Book bites: Rosie Kennedy’s tragic story is a moving tribute to selflessness

A timely reminder of Mental Health Month (May) is “The Missing Kennedy: Rosemary Kennedy and the Secret Bonds of Four Women” by Elizabeth Koehler-Pentacoff (Bancroft, $27.50, 270 pages).

Rose Marie “Rosemary” Kennedy (1918-2005) was the older sister of brothers John, Robert and Ted Kennedy. As a teen and young adult, her erratic behavior led to her father having her lobotomized at age 23. The barbaric procedure went awry, and she was institutionalized in St. Coletta, a home for the mentally challenged.

Koehler-Pentacoff was the niece of Rose Marie’s caretaker-driver, Sister Paulus. Her memoir includes 150 never-before-seen photos. Emma Stone will play Rosemary Kennedy in the upcoming biopic “Letters From Rosemary Kennedy.”

Koehler-Pentacoff will appear at 11:30 a.m. Monday, May 2, on Channel 10’s “Sac & Co.” Meanwhile, I talked with her by email:

Q: What were your ages?

A: I was 4 when I met Rosie in 1962. She was 43. I grew up visiting her throughout my life and hers.

Q: How did the friendship start?

A: I had a close relationship with my aunt, which grew to become a friendship with Rosie, too.

Q: What was the dynamic?

A: When Rosie spoke, some of her words were understandable, others were gibberish. But to her they weren’t gibberish. We could figure out what she was saying by listening and watching for cues. We took walks, looked at her colorful greeting cards people sent her, and danced with music. She loved swimming and was proud of it.

Q: The Kennedy family must have carried immense guilt.

A: My aunt said whenever she and Rosie were with Rosie’s mother (Rose Fitzgerald Kennedy), she’d walk by Rosie and say softly and with much anguish, “Oh, Rosie, what have we done to you?” When I spoke with Eunice Kennedy Shriver’s sons for this book, they were filled with grief.

Q: This must have been a life-changing experience for you.

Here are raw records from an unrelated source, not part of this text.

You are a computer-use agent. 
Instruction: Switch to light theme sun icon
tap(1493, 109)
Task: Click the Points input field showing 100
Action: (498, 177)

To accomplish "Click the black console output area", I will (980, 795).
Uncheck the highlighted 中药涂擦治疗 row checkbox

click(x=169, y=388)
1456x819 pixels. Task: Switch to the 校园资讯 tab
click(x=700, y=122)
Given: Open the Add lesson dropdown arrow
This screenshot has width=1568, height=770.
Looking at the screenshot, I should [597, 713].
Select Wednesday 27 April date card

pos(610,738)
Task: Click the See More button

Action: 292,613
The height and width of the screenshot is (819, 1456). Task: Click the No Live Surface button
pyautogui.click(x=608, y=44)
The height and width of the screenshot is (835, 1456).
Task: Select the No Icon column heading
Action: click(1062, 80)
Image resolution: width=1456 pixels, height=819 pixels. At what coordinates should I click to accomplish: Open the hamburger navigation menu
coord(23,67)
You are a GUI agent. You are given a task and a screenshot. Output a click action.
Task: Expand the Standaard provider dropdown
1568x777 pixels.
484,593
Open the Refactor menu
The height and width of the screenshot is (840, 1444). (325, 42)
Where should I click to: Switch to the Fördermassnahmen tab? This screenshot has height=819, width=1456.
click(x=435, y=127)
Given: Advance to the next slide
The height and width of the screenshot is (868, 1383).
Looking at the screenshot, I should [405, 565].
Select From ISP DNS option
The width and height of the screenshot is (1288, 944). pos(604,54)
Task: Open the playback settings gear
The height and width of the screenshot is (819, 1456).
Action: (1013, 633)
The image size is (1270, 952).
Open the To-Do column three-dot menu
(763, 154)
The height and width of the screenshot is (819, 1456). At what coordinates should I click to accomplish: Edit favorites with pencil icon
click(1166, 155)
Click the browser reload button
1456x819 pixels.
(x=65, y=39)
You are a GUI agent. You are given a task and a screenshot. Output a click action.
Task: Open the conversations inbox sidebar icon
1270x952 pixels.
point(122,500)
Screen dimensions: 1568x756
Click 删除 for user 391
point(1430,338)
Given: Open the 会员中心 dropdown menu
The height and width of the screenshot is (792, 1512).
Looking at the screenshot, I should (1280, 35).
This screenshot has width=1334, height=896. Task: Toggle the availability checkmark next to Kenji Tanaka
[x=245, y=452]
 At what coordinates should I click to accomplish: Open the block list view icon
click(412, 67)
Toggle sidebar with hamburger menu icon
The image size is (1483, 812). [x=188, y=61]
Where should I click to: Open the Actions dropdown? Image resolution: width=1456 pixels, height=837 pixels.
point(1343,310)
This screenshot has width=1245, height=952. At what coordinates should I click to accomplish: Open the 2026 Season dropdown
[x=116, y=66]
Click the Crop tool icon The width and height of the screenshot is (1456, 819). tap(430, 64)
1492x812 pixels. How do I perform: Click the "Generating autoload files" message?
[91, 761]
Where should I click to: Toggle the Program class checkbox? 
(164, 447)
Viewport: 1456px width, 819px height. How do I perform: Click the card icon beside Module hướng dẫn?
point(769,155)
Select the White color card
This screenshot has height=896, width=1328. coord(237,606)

A: I discovered no matter what tragedies we may experience within our lives, we can take action to help ourselves, our loved ones and society. Rose motivated the Kennedys to begin the Special Olympics, President Kennedy began a national dialogue on mental health and disabilities, and Ted and Bobby worked for (related) legislation throughout their lives.

Q: If you could say one more thing to Rosie …

A: Thank you for your service in helping us become more empathetic.